CaseChat Overview and Summary

The Administrative Appeals Tribunal considered the case of Mr Weng concerning his application for a Business Innovation and Investment (Class EB) visa, Subclass 188 (Business Skills (Provisional)). The core dispute revolved around whether Mr Weng had met the requirement of having an ownership interest in a main business that was actively operating in Australia for at least two years immediately before his application.

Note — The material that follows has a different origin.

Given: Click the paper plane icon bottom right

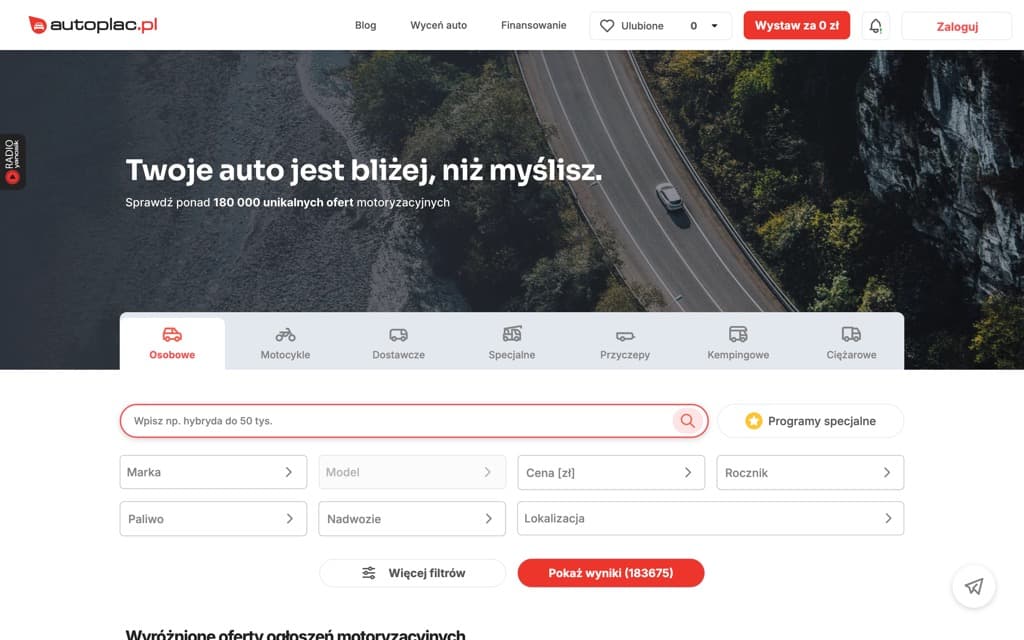Looking at the screenshot, I should (973, 587).
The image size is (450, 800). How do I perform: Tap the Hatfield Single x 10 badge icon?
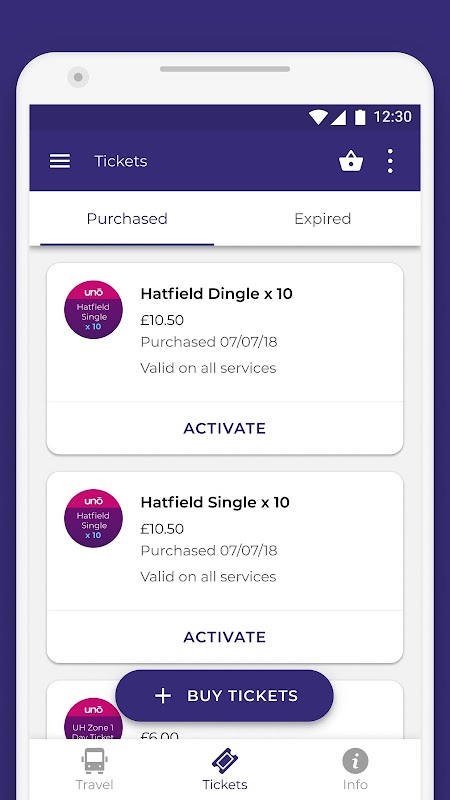point(93,518)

The Tribunal was tasked with determining whether the applicant satisfied clause 188.232(1) of the Migration Regulations, which mandates that an applicant must have had an ownership interest in one or more main businesses that were actively operating in Australia for the two years preceding their application. The term "actively operating" was not defined in the legislation, requiring the Tribunal to consider whether the business exhibited activity of a repetitive, continuous, and permanent character, actively seeking to generate business, actually generating trade and custom, and deriving financial gain during the relevant period, as established in *Shahpari v Minister for Immigration and Border Protection* [2016] FCCA 513. The relevant two-year period for Mr Weng's application, made on 16 October 2018, was from 16 October 2016 to 15 October 2018.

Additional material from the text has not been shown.